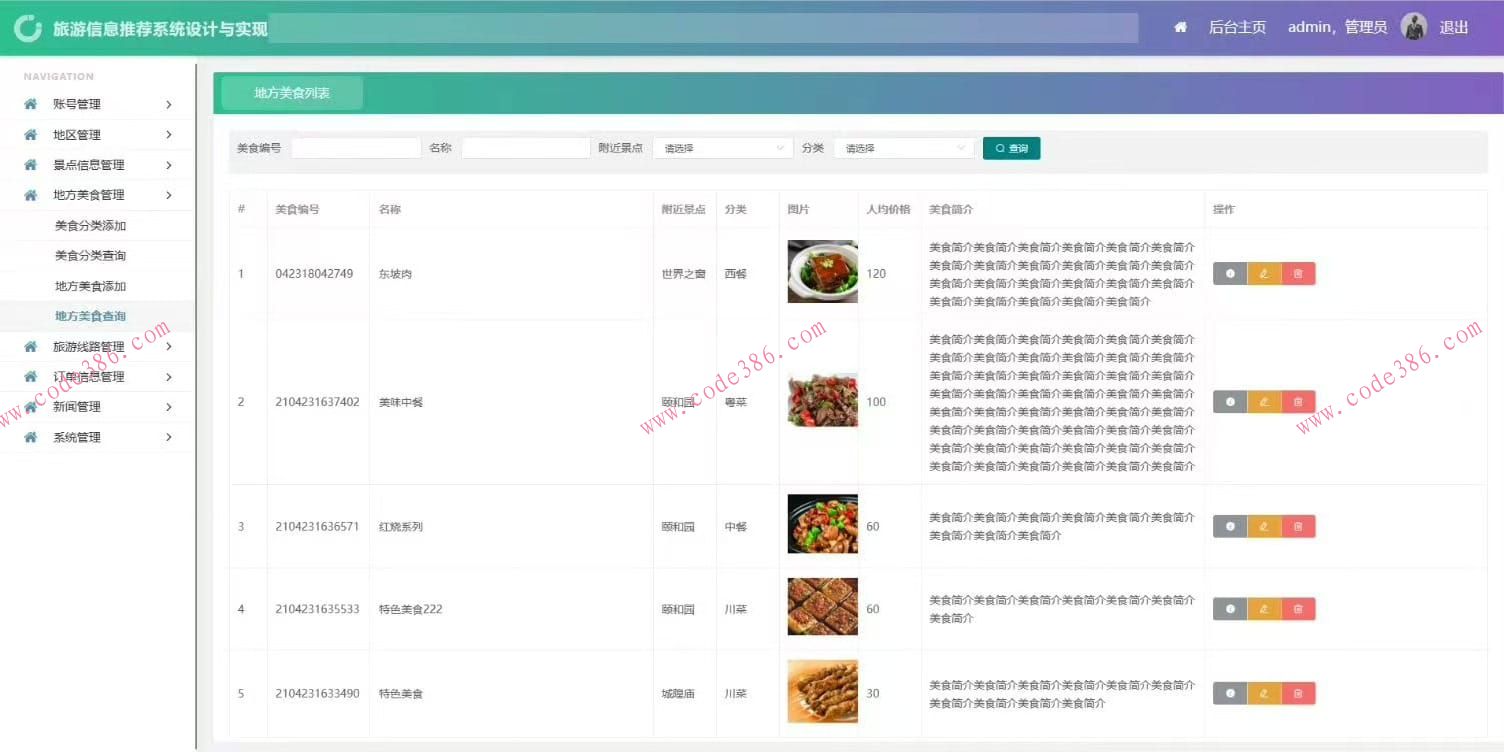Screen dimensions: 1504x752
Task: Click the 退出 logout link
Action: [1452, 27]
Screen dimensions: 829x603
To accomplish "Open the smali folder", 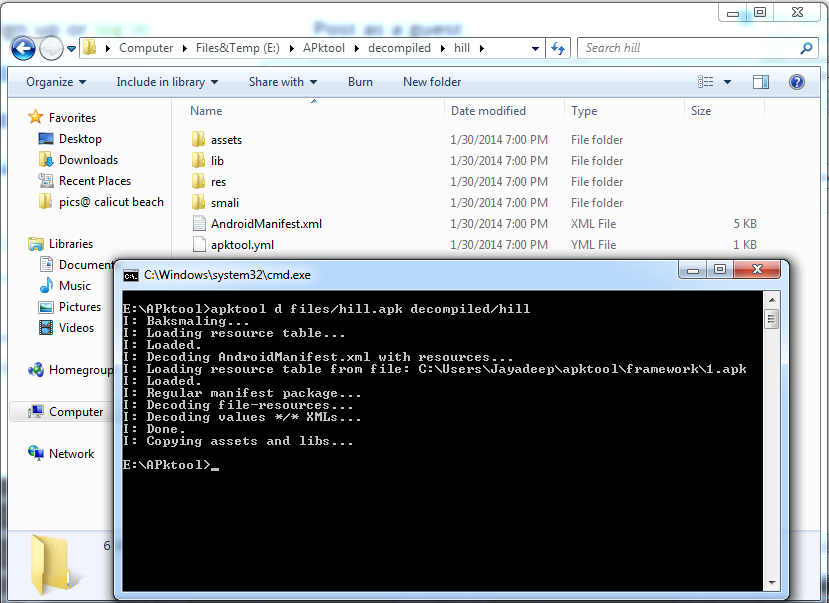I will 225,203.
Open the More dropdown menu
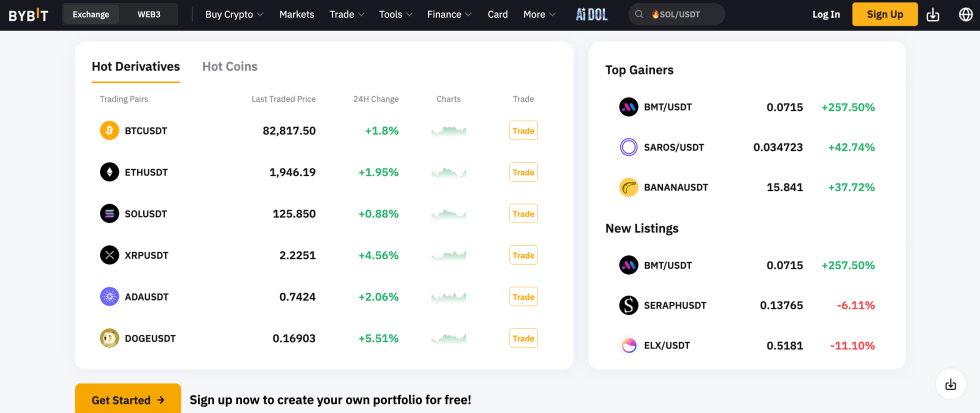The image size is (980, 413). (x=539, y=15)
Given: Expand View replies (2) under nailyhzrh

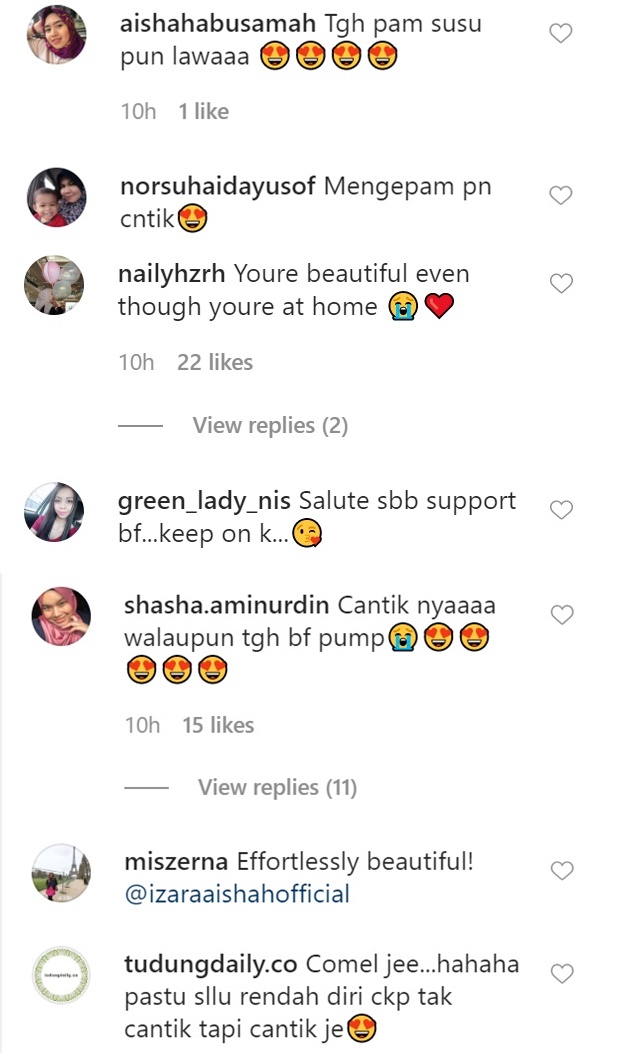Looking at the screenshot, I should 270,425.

...

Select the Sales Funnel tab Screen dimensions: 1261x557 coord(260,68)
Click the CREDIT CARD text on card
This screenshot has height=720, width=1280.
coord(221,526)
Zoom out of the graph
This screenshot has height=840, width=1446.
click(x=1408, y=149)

◆ THE TASK:
Pull out every line of the material above that contains the string "coord", treating uppercase and lowercase as different.

◆ OUTPUT OF THE TASK:
Select the Sales Funnel tab Screen dimensions: 1261x557 coord(260,68)
coord(221,526)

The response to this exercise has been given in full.